BEGIN Record set

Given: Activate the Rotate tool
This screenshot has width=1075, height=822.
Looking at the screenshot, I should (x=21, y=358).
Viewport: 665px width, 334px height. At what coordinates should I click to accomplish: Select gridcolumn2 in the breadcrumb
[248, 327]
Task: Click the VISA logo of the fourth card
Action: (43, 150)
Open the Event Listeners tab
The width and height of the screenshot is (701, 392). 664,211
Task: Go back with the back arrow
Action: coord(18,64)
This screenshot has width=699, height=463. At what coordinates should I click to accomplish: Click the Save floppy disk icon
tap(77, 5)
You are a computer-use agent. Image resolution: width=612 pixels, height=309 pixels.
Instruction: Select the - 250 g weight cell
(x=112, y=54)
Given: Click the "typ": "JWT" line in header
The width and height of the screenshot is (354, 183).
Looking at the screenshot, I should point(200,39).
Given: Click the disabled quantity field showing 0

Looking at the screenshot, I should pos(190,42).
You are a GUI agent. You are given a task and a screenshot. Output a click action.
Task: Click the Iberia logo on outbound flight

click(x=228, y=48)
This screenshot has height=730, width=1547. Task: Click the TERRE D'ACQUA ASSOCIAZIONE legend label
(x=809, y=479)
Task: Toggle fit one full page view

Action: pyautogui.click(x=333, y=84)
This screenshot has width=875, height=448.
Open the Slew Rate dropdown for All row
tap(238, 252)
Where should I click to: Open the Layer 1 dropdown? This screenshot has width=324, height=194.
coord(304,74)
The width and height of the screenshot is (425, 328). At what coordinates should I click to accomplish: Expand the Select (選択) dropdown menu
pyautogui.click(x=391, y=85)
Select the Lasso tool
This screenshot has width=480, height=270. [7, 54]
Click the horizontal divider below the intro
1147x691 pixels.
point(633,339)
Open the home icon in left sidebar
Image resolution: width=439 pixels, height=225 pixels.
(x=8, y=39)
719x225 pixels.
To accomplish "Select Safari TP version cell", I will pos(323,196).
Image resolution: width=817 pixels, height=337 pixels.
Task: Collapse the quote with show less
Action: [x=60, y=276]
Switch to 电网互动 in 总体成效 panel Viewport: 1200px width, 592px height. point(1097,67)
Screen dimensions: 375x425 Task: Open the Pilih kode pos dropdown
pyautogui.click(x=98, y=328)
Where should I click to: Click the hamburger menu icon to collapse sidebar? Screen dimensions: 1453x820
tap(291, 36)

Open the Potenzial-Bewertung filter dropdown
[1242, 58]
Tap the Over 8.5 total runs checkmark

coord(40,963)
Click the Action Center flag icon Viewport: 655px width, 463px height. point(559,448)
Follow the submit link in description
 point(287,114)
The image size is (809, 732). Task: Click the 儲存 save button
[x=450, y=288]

END Record set

Find and copy each line above holding "agent".

You are a computer-use agent. Image resolution: width=612 pixels, height=309 pixels.
You are a GUI agent. You are given a task and a screenshot. Output a click action.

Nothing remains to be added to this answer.